Pour les géographes, trois composantes complémentaires définissent les paysages thérapeutiques :

  • Les éléments physiques des lieux : des chercheurs anglais tentent de déterminer quelle architecture sert mieux les patients des hôpitaux psychiatriques. «  Par l’architecture, on pouvait littéralement apaiser certains patients et même réduire la prise de médicaments  », explique Marie-Soleil Cloutier, en citant des espaces plus ouverts dans ces lieux de confinement.
  • Les éléments sociaux des lieux : « Le soutien de la famille et des amis fait vraiment une différence en cas de maladie […], mais il faut des lieux qui appellent à la rencontre », tels que des espaces publics et des activités de groupe dans les établissements de santé, affirme la géographe.
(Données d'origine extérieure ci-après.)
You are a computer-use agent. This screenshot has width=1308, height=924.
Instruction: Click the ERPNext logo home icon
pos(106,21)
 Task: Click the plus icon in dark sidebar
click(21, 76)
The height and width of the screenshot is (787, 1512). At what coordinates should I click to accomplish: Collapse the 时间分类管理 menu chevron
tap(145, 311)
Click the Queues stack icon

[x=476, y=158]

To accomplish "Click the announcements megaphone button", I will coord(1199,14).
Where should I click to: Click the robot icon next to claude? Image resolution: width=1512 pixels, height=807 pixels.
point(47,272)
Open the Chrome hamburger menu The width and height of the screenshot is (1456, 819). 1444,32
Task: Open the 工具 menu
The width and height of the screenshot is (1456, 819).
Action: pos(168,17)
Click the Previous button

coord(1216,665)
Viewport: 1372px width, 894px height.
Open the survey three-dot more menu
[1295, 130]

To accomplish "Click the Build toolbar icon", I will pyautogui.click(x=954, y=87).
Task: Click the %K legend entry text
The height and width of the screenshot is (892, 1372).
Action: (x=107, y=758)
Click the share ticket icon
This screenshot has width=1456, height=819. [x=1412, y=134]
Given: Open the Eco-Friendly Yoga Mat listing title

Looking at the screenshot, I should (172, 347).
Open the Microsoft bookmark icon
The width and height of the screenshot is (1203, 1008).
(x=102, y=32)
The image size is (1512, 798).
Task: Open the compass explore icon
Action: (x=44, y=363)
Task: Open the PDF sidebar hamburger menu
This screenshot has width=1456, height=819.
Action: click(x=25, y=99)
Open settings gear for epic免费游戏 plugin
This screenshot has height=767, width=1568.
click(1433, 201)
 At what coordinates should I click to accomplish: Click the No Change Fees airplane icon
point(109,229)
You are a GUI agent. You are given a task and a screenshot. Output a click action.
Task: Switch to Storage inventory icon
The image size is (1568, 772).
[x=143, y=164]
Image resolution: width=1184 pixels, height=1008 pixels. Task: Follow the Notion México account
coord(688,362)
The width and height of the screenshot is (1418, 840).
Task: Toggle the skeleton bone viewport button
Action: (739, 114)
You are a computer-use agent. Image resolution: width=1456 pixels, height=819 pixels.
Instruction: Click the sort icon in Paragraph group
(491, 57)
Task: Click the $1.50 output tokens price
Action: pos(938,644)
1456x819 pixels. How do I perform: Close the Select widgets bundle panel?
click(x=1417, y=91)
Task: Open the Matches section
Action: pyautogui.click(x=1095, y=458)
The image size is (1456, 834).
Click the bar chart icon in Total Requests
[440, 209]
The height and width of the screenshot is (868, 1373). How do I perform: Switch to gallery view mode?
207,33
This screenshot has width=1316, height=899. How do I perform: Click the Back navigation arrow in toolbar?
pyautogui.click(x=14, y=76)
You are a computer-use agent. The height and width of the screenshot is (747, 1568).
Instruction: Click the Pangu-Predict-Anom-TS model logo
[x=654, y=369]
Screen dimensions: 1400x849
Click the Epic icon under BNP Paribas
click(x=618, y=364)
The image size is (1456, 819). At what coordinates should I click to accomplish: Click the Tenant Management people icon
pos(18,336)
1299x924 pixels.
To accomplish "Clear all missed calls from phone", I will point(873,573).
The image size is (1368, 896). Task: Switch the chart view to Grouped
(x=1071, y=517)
  • Les éléments symboliques des lieux : premièrement, les géographes s’intéressent aux pèlerinages religieux, car ils favorisent « l’apaisement psychologique et émotionnel » à cause de leurs spécificités géographiques, raconte Marie-Soleil Cloutier, en citant le sanctuaire Sainte-Anne-de-Beaupré, situé près de Québec, et le chemin de Compostelle. Deuxièmement, les peuples autochtones inspirent les géographes. Des travaux effectués chez les Anishinabek, au nord de l’Ontario, démontrent leur vision holistique de la santé : l’aspect « physique, les émotions, [l’aspect] mental et la spiritualité doivent être en équilibre pour [que nous soyons] en santé. »
La basilique Sainte-Anne-de-Beaupré vue de l'extérieur, avec des tulipes rouges devant l'édifice.
La basilique Sainte-Anne-de-Beaupré Photo : Getty Images

Malgré leurs diverses vertus, les paysages thérapeutiques peuvent comporter des risques pour la santé. Par exemple, les plages en Nouvelle-Zélande sont très fréquentées et ce pays affiche le plus haut taux de cancer par mélanome au monde. Cet endroit symbolique pour notre santé peut être dommageable pour l’homme. « [La plage] peut apaiser certaines personnes après leur journée de stress au travail, mais elle comporte certains risques pour la santé aussi », affirme Marie-Soleil Cloutier.